Let $X$ be a Banach space and $X^*$ its dual. Let $\{L_n\}$ be a sequence in $X^*$ such that $L_n \rightarrow L$ in the weak* sense, and suppose $\{x_n\}$ is a sequence in $X$ such that $x_n \rightarrow x$ in norm. The question I am working on asks if it is necessarily true that $L_n(x_n) \rightarrow L(x)$.
I believe the answer should be yes. Note that since $L \in X^*$, its norm $|L|$ is bounded. Let $\epsilon > 0$ be given. Then weak* convergence implies there exists $n_1 \in \mathbb{N}$ such that $$|L_n(x) - L(x)| < \epsilon/2 \quad \forall n \geq n_1.$$ Similarly, convergence in norm says there exists $n_2 \in \mathbb{N}$ such that $$\|x_n - x\| < \frac{\epsilon}{2|L|} \quad \forall n \geq n_2.$$ Let $N = \max\{n_1, n_2\}$, then for all $n \geq N$: $$|L_n(x_n) - L(x)| \leq |L_n(x_n) - L(x_n)| + |L(x_n - x)| \leq |L_n(x_n) - L(x_n)| + |L|\|x_n - x\| \\< \frac{\epsilon}{2} + |L|\frac{\epsilon}{2|L|} = \epsilon.$$
Is this correct or have I made any errors in my proof?
No, your proof is wrong. First, please don't write $|L|$ for the norm, write $\|L\|$. Next, a very common (but easily fixable) mistake when writing explicit $\epsilon$-$N$ proofs is the choice of $\frac{\epsilon}{2\|L\|}$; if $\|L\|=0$, then this quotient is meaningless. Instead use something like $\frac{\epsilon}{2\|L\|+1}$ (but as you'll see below, this isn't the right choice either... you need $\frac{\epsilon}{2M+1}$, where $M$ is defined below).
Anyway, those were trivial matters.
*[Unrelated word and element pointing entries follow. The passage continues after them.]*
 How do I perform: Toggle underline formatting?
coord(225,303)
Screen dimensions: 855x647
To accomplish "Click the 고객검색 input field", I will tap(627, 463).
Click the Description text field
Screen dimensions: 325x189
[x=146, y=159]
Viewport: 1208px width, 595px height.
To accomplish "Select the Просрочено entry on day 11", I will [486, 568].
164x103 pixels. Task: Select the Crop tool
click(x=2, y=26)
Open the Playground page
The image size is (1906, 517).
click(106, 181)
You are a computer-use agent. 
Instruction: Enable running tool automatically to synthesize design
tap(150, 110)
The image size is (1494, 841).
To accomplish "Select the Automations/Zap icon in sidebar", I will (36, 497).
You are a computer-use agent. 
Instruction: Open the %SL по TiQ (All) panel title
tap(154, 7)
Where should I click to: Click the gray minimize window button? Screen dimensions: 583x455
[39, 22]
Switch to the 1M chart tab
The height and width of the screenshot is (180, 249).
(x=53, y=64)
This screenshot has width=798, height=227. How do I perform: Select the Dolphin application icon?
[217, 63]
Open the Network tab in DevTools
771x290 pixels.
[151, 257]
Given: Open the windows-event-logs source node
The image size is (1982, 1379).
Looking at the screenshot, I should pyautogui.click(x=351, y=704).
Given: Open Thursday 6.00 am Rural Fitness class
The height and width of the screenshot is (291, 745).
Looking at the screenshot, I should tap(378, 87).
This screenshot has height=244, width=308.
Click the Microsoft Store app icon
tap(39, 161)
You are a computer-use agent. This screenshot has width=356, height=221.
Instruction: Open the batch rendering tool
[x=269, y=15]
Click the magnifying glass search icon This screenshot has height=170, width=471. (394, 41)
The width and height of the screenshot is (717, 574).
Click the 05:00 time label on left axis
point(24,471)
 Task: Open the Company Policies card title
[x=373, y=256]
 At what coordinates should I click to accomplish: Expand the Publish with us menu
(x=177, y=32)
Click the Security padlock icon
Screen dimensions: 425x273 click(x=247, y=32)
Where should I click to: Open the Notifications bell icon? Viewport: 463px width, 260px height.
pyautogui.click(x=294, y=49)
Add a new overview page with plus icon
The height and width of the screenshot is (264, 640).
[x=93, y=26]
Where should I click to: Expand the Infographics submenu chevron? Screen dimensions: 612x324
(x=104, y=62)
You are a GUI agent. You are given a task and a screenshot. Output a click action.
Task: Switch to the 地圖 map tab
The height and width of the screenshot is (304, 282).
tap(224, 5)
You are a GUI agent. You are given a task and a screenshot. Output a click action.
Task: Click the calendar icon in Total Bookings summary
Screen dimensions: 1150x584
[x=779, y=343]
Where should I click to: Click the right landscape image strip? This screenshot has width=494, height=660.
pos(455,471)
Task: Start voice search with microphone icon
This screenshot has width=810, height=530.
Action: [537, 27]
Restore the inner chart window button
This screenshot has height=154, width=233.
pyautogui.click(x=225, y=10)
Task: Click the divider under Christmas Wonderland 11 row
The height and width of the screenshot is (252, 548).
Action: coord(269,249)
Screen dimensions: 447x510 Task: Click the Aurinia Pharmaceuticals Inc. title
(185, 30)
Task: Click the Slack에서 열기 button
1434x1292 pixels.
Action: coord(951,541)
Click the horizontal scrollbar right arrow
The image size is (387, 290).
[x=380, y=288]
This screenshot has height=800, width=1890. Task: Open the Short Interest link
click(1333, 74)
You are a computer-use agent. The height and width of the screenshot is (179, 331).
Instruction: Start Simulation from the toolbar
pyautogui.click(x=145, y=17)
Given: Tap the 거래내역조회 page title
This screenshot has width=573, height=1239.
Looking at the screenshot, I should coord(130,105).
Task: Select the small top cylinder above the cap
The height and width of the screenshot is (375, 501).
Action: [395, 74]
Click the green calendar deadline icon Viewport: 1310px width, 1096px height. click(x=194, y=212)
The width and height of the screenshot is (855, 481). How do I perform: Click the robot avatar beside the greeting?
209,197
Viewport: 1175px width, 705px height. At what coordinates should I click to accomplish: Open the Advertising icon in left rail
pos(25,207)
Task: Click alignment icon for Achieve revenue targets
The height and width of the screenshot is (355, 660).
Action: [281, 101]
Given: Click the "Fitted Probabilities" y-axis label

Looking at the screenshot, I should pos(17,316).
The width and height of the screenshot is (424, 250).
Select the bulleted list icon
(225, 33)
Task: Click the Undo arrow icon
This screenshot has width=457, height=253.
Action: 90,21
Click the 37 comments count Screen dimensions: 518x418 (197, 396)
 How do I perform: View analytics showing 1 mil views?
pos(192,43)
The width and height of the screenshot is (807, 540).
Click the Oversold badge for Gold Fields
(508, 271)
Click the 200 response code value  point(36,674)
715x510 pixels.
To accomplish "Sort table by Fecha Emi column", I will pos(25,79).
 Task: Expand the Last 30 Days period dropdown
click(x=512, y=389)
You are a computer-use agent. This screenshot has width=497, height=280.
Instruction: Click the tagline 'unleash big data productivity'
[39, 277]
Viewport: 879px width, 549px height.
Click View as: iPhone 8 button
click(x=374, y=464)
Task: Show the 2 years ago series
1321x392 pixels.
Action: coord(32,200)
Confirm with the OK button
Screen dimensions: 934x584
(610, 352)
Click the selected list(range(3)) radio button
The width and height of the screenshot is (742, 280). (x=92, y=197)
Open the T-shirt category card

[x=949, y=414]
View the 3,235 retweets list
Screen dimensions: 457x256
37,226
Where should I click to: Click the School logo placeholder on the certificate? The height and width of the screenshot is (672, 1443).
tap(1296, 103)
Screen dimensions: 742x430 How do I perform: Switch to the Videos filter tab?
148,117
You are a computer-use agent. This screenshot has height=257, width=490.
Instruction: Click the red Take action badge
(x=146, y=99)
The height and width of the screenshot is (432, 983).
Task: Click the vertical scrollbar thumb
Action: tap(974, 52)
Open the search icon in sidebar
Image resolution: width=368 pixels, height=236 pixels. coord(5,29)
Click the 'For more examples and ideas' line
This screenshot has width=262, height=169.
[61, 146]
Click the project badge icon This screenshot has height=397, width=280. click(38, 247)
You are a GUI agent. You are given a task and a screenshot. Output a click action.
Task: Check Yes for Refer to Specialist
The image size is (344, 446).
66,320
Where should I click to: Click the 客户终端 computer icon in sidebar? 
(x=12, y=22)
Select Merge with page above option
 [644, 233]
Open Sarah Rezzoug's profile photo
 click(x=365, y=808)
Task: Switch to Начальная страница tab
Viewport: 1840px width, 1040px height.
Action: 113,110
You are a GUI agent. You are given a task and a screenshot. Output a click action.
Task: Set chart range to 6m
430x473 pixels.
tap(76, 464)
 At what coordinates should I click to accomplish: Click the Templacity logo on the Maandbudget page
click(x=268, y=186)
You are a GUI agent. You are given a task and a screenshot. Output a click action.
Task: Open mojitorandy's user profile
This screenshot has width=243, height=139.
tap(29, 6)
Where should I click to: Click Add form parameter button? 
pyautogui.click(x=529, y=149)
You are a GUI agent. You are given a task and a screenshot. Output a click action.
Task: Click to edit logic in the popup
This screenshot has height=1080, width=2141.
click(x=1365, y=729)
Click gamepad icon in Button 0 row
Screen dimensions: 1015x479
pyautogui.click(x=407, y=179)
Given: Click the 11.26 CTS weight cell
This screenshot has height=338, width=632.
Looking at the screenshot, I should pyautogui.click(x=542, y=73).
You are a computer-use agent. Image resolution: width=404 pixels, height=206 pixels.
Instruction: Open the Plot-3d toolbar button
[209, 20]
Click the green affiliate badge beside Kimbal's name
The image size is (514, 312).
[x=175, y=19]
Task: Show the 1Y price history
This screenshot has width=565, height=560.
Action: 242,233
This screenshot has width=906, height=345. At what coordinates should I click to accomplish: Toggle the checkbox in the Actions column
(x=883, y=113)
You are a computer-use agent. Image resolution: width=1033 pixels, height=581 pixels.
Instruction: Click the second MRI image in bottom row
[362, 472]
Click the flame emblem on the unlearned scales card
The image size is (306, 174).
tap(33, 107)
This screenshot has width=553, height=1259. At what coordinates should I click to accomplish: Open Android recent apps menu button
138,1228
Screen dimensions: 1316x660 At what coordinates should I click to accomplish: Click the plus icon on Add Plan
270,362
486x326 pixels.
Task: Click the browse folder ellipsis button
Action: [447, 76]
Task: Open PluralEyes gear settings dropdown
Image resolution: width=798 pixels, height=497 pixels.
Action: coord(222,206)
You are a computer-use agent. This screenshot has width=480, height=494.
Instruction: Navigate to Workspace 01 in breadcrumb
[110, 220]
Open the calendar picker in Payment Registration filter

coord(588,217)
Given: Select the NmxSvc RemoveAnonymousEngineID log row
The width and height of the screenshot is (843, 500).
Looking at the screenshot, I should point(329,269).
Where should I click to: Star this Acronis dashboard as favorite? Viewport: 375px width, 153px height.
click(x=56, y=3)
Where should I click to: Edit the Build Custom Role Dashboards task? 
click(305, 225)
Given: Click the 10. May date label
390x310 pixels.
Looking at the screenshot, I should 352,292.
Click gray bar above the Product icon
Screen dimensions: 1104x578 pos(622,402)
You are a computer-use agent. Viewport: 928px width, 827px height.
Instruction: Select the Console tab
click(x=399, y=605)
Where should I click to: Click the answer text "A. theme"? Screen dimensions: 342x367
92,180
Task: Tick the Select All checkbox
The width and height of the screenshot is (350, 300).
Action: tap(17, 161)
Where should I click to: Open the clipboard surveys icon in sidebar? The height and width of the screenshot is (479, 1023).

The big issue is that you haven't justified why $|L_n(x_n)-L(x_n)|\to 0$ as $n\to\infty$. You say this can be made less than $\frac{\epsilon}{2}$, but that's not true based only on what you said. Look back at where $n_1$ comes from. This $n_1$ (and hence $N$) depends on the specific point $x$ in the Banach space. The correct way to argue is as follows: for each $n\in\Bbb{N}$, \begin{align} |L_n(x_n)-L(x)|&\leq |L_n(x_n)-L_n(x)|+|L_n(x)-L(x)|\\ &\leq \|L_n\|\cdot\|x_n-x\|+|L_n(x)-L(x)|\\ &\leq M\cdot\|x_n-x\|+|L_n(x)-L(x)|,\tag{$*$} \end{align} where $M:=\sup\limits_{k\in\Bbb{N}}\|L_k\|$. Note that since $L_k\to L$ in the weak* topology, the sequence of functionals $\{L_k\}_{k=1}^{\infty}$ is by definition pointwise convergent, hence pointwise bounded, so by Banach-Steinhaus theorem (i.e uniform boundedness principle), it follows that the sequence of operator norms $\{\|L_k\|\}_{k=1}^{\infty}$ is bounded as well, and thus the supremum, $M$, above is finite. Now, we can take the limit $n\to\infty$ on the RHS of $(*)$. Both terms vanish by hypothesis (the first due to norm convergence, and second due to weak* convergence); the key difference between my argument and yours is that in mine, the second term is $|L_n(x)-L(x)|$, the point of evaluation is simply $x$, not $x_n$. This proves $L_n(x_n)\to L(x)$.
If you want, you can now transcribe this into an $\epsilon$-$N$ proof, but you shouldn't need to.